Chris Froome’s Israel-Premier Tech team has acknowledged using the rebreathing technique, for testing purposes. Photograph: Dario Belingheri/Getty Images

In the wrong hands, severe illness and potential death is the doomsday scenario. But as it stands, inhalation of carbon monoxide is not on Wada’s prohibited list, even at high levels. “Exposure to carbon monoxide has been discussed by Wada’s prohibited list expert advisory group, but there is no consensus on whether it can have a performance-enhancing effect, and no sufficiently robust data currently supports that proposition,” Wada told us. “It is, however, generally acknowledged that it can be dangerous to use, so it would not be recommended.”

Pringle suggests that controversy over inhaling a poisonous gas will mean chronic carbon-monoxide inhalation (several inhalations a day) will almost certainly be banned by Wada in the coming months. “I think that’s inevitable because it can only ever be regarded as ‘harmful to the health of the athlete’, which I don’t think anyone could argue otherwise.”

“That inevitable banning is also down to precedent,” Pringle adds. “Gases like xenon and argon, which are used for the exact same purposes of reducing the oxygen-binding to haemoglobin and stimulating erythropoiesis, were banned by Wada 10 years ago. It was a practice that came to light with the Russians before it was banned, but really came to light at the 2014 Sochi Winter Olympics.” In Sochi, many Russian athletes admitted inhaling the then legal substance xenon in pursuit of gold.

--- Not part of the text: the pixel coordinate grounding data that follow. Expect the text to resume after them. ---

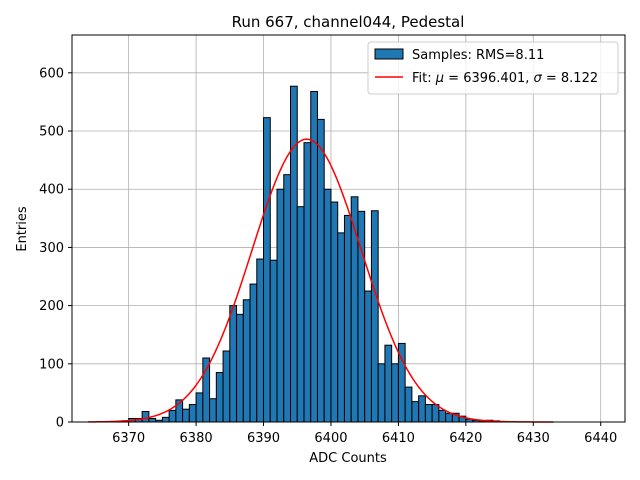 This screenshot has width=640, height=480. I want to click on x-tick-label: 6440, so click(600, 438).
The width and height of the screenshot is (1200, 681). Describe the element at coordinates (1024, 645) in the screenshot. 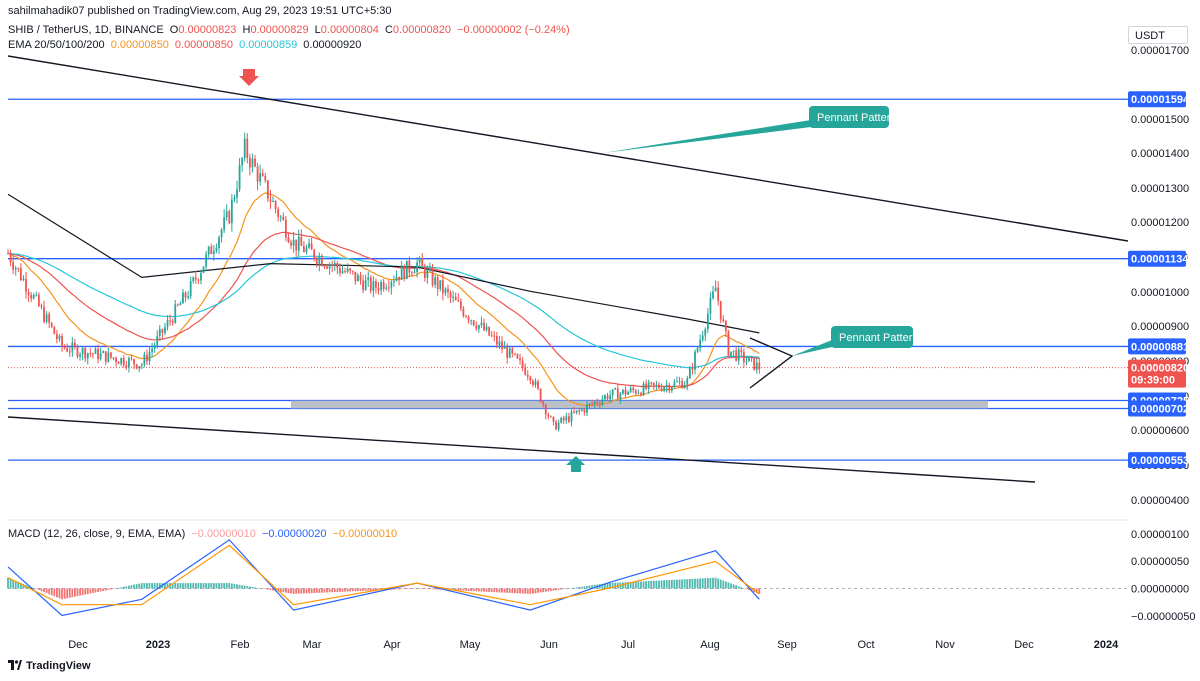

I see `x-tick-label: Dec` at that location.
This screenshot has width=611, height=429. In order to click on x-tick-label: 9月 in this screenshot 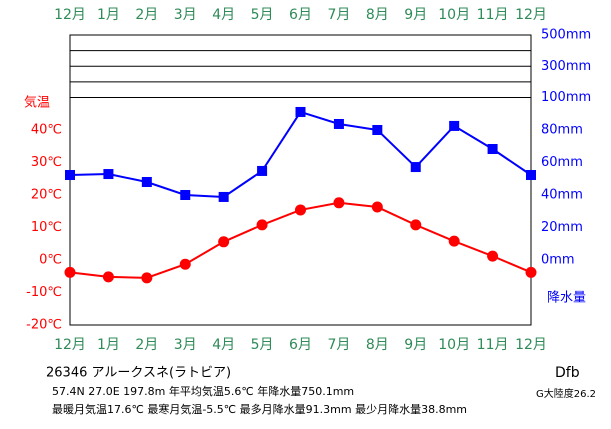, I will do `click(416, 345)`.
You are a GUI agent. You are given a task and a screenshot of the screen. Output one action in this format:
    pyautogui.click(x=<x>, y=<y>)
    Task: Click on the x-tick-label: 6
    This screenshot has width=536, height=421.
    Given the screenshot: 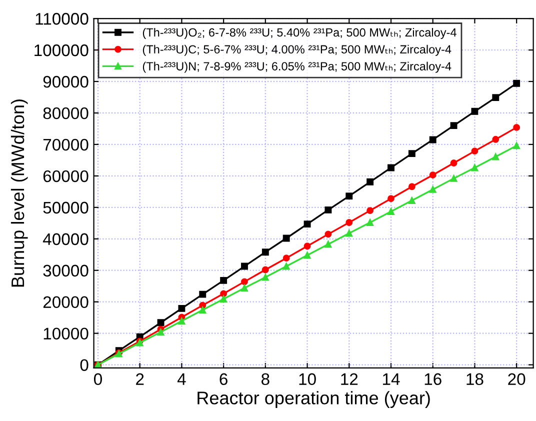 What is the action you would take?
    pyautogui.click(x=224, y=380)
    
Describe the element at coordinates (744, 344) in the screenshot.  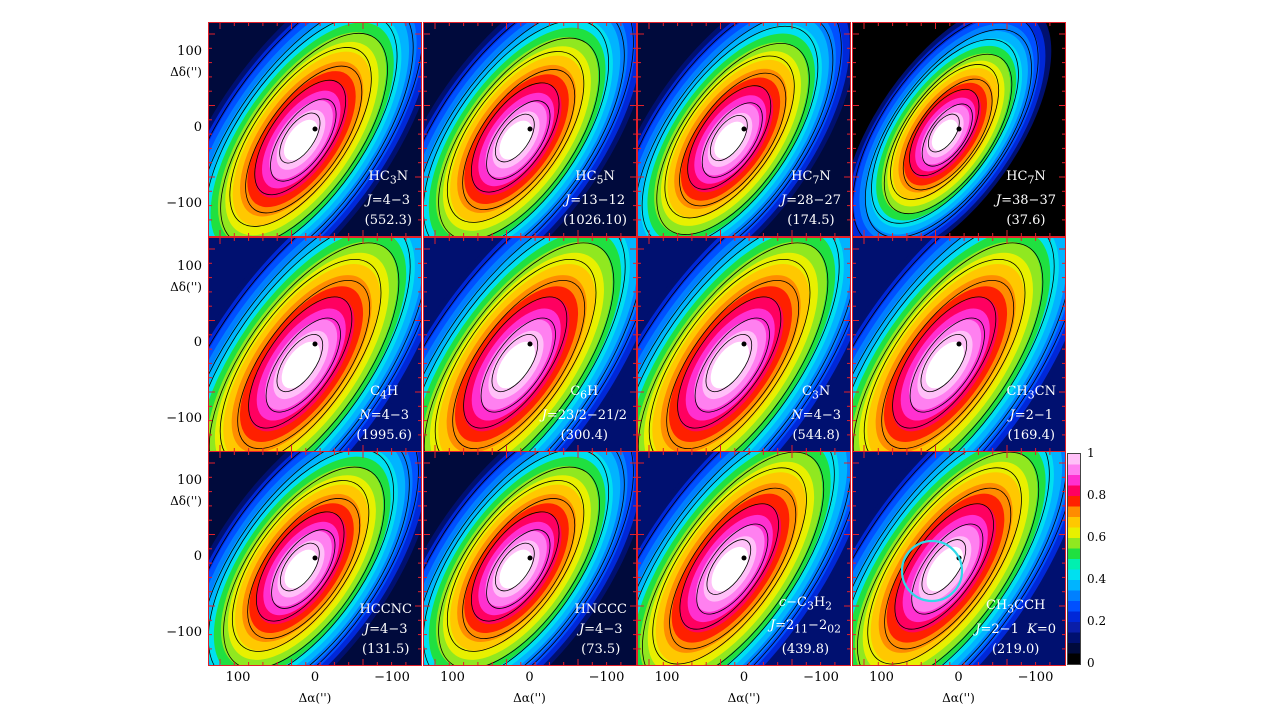
I see `map-panel: C3N N=4−3 (544.8)` at that location.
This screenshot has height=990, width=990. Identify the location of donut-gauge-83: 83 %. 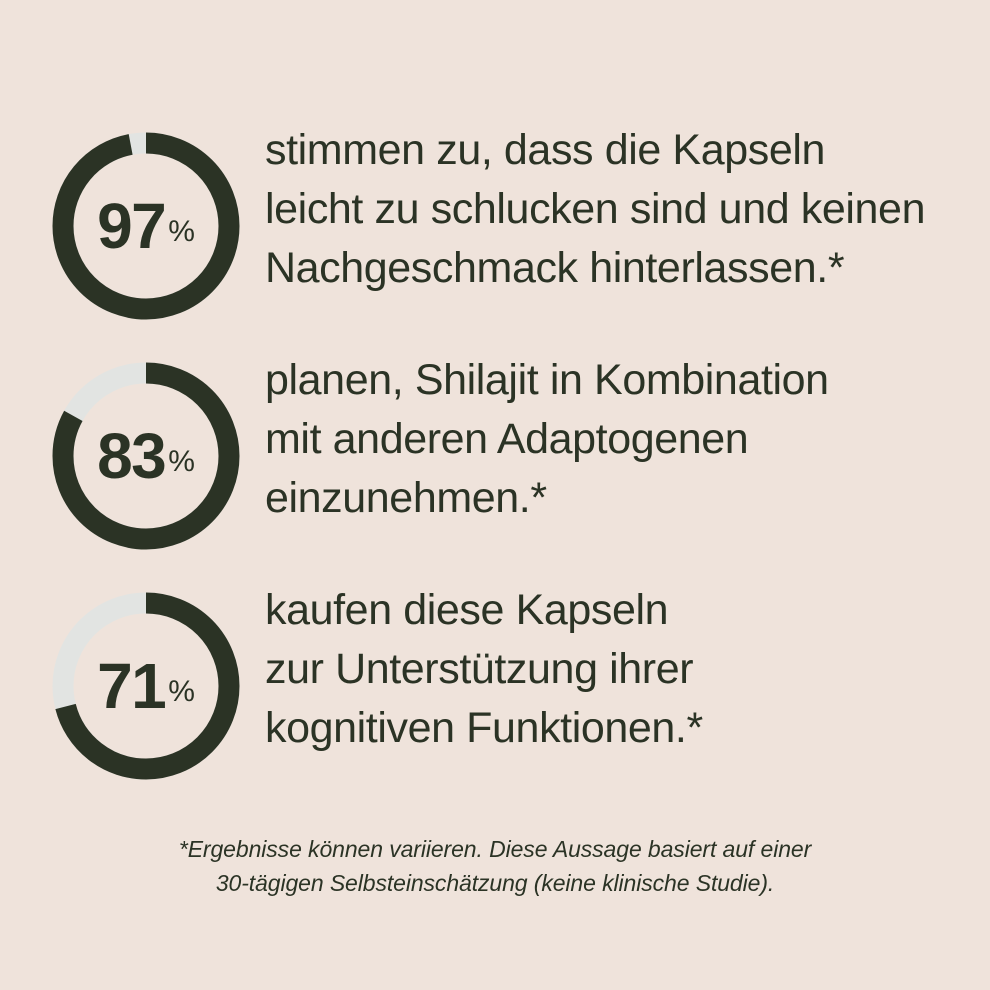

After contentious US claims that Wada covered up previously undisclosed cases of Chinese swimmers testing positive for a banned steroid in 2021, you suspect the agency will not want to let the performance-enhancing fumes of carbon monoxide cloud its credibility further by allowing its chronic use. Whether that will have the desired effect on unethical athletes and coaches seeking a dangerous shift in performance remains to be seen.